You are on the right track with that equation. There is a problem with the question, though: you do not know which direction the reaction is proceeding in. Therefore, you get two possible answers.
One of the two possible ways to write the reaction that's occurring is
$$\ce{Cu^2+(aq) + H2(g) -> Cu(s) + 2H+ (aq)}$$
For this reaction, the value of $E_\mathrm{cell}^\circ$ is given by $E^\circ(\ce{Cu^2+}/\ce{Cu}) - E^\circ(\ce{H+}/\ce{H2}) = \pu{+0.34 V}$. This seems to be the more logical direction for the reaction to proceed in, as we have a positive value of $E_\mathrm{cell}^\circ$. Consequently, to achieve the smaller potential difference of $\pu{0.195 V}$, all we need to do is to reduce the concentration of $\ce{Cu^2+}$ from the standard of $\pu{1 mol dm-3}$, so that the forward reaction becomes slightly less favourable. The corresponding value of $n$ is $2$. The reaction quotient can be approximated by
$$Q = \frac{([\ce{H+}]/c^\circ)^2}{([\ce{Cu^2+}]/c^\circ) \cdot (p(\ce{H2})/p^\circ)} = \frac{c^\circ}{[\ce{Cu^2+}]}$$
since the $\ce{H+}/\ce{H2}$ electrode is operating under standard conditions (and where $c^\circ = \pu{1 mol dm-3}$). The temperature is not specified, but we could assume it to be $\pu{298 K}$.
Therefore:
$$\begin{align}
E_\mathrm{cell} &= E_\mathrm{cell}^\circ - \frac{RT}{nF}\ln Q \\
\pu{0.195 V} &= \pu{0.34 V} - \frac{(\pu{8.314 J K-1 mol-1})(\pu{298 K})}{(2)(\pu{9.649 \times 10^4 C mol-1})} \ln\left(\frac{c^\circ}{[\ce{Cu^2+}]}\right) \\
[\ce{Cu^2+}] &= \pu{1.246 \times 10^-5 mol dm-3}
\end{align}$$
If the reaction is actually running in the reverse direction, then you have the reaction
$$\ce{Cu(s) + 2H+(aq) -> Cu^2+(aq) + H2(g)}$$
with $E^\circ_\mathrm{cell} = \pu{-0.34 V}$. Going through exactly the same steps as above (but taking care to invert the expression for $Q$, since the reactants and products are swapped), you get to
$$\begin{align}
E_\mathrm{cell} &= E_\mathrm{cell}^\circ - \frac{RT}{nF}\ln Q \\
\pu{0.195 V} &= \pu{-0.34 V} - \frac{(\pu{8.314 J K-1 mol-1})(\pu{298 K})}{(2)(\pu{9.649 \times 10^4 C mol-1})} \ln\left(\frac{[\ce{Cu^2+}]}{c^\circ}\right) \\
[\ce{Cu^2+}] &= \pu{8.019 \times 10^-19 mol dm-3}
\end{align}$$
What's happening here? It turns out that as you reduce the concentration of $\ce{Cu^2+}$ further, $E_\mathrm{cell}$ drops more and more, until it actually becomes thermodynamically favourable for the reverse reaction to occur. This concentration isn't particularly sensible, but you can certainly achieve it by serial dilution.

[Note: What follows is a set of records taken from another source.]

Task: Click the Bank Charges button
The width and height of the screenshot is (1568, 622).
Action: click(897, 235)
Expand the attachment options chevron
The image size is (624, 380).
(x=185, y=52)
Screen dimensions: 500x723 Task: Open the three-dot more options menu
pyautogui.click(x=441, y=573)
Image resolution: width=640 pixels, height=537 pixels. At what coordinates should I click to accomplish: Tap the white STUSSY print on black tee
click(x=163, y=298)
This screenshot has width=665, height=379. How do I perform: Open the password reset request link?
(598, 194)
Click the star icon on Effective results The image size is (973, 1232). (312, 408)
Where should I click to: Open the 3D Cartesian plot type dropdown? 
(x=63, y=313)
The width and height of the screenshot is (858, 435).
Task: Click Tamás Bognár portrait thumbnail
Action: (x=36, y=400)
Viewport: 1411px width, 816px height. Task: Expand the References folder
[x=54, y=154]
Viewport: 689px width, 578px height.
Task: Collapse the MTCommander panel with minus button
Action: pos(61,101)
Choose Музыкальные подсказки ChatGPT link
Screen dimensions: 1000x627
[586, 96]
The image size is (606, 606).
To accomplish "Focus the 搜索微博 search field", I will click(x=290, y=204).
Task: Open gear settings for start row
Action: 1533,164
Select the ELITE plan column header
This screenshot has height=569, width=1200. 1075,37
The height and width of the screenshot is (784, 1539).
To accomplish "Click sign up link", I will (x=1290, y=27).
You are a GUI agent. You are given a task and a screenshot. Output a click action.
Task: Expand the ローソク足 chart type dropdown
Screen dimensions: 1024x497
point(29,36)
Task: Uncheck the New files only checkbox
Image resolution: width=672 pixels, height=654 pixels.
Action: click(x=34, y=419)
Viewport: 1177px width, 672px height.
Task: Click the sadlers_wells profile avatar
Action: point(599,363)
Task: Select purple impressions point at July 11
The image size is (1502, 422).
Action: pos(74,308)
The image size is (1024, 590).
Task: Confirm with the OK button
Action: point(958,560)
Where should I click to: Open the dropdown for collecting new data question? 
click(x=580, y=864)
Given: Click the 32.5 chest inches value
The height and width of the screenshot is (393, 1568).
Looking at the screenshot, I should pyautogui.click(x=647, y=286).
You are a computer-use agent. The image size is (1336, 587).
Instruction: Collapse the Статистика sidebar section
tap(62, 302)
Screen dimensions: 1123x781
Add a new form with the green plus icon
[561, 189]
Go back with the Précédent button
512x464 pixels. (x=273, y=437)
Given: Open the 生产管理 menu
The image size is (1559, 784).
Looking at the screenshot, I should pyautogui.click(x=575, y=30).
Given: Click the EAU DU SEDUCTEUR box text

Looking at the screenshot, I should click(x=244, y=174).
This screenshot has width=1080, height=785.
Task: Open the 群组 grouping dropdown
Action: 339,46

How do we resolve this dilemma? The most straightforward way is to find out which electrode is the anode and which is the cathode, which you can do with the voltmeter. For voltmeters to display a positive reading, as is suggested by the question, you need to have electrons flowing from the black wire to the red wire through the voltmeter. This means that the black wire must be connected to the electrode which provides it with electrons, i.e. the anode, since the anode is the site of oxidation (the chemical species gives up its electrons to the electrode and is itself oxidised in the process).
So, if your voltmeter displays a positive reading and the black wire is connected to the standard hydrogen electrode, it means that $\ce{H2}$ is being oxidised to $\ce{H+}$. That means that we are in the first situation above, where the forward reaction $\ce{Cu^2+(aq) + H2(g) -> Cu(s) + 2H+ (aq)}$ is occurring.